MK Putuskan Parpol Tanpa Kursi DPRD Bisa Ajukan Cagub, Petrus: Gairahkan Kembali Demokrasi Indonesia
Selama hampir 10 tahun Presiden Joko Widodo memimpin Indonesia, selama itu pula demokrasi dirusak sehingga menjadi layu bahkan mati suri.
Editor: Hasanudin Aco
TRIBUNNEWS.COM, JAKARTA - Selama hampir 10 tahun Presiden Joko Widodo memimpin Indonesia, selama itu pula demokrasi dirusak sehingga menjadi layu bahkan mati suri.
Dengan adanya putusan Mahkamah Konstitusi (MK) yang memperbolehkan partai politik yang tak punya kursi di DPRD mengajukan calon gubernur (cagub), maka demokrasi di Indonesia akan tumbuh, bersemi dan bergairah kembali.
Putusan MK tersebut juga membunuh ambisi Presiden Jokowi untuk memperluas hegemoninya dalam percaturan politik nasional, seperti menginginkan cagub melawan kotak kosong, serta membatasi Jokowi untuk memperluas dinasti politiknya.
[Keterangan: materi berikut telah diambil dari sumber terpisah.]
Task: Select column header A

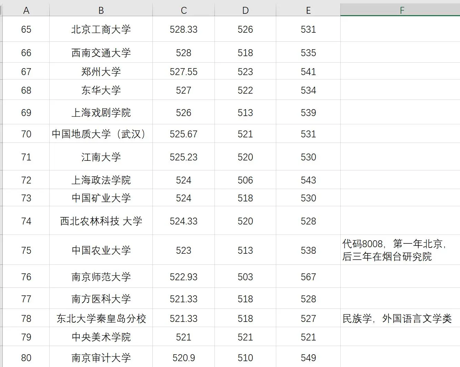Action: point(26,10)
Demikian Koordinator Tim Pembela Demokrasi Indonesia (TPDI) Petrus Selestinus SH di Jakarta, Selasa (20/8/2024) siang.
Beberapa saat sebelumnya, MK mengabulkan sebagian gugatan yang diajukan Partai Buruh dan Partai Gelora terhadap Undang-Undang (UU) No 10 Tahun 2016 tentang Pilkada.
MK menyatakan partai politik atau gabungan partai politik peserta Pemilu bisa mengajukan calon kepala daerah meski tidak punya kursi DPRD.
Putusan terhadap Perkara Nomor 60/PUU-XXII/2024 yang diajukan Partai Buruh dan Partai Gelora itu dibacakan dalam sidang di Gedung MK, Jakarta Pusat, Selasa (20/8/2024).
Dalam pertimbangannya, MK menyatakan Pasal 40 ayat (3) UU Pilkada inkonstitusional. Adapun isi Pasal 40 ayat (3) UU Pilkada itu sebagai berikut:
"Dalam hal Partai Politik atau gabungan Partai Politik mengusulkan pasangan calon menggunakan ketentuan memperoleh paling sedikit 25 persen (dua puluh lima persen) dari akumulasi perolehan suara sah sebagaimana dimaksud pada ayat (1), ketentuan itu hanya berlaku untuk Partai Politik yang memperoleh kursi di Dewan Perwakilan Rakyat Daerah."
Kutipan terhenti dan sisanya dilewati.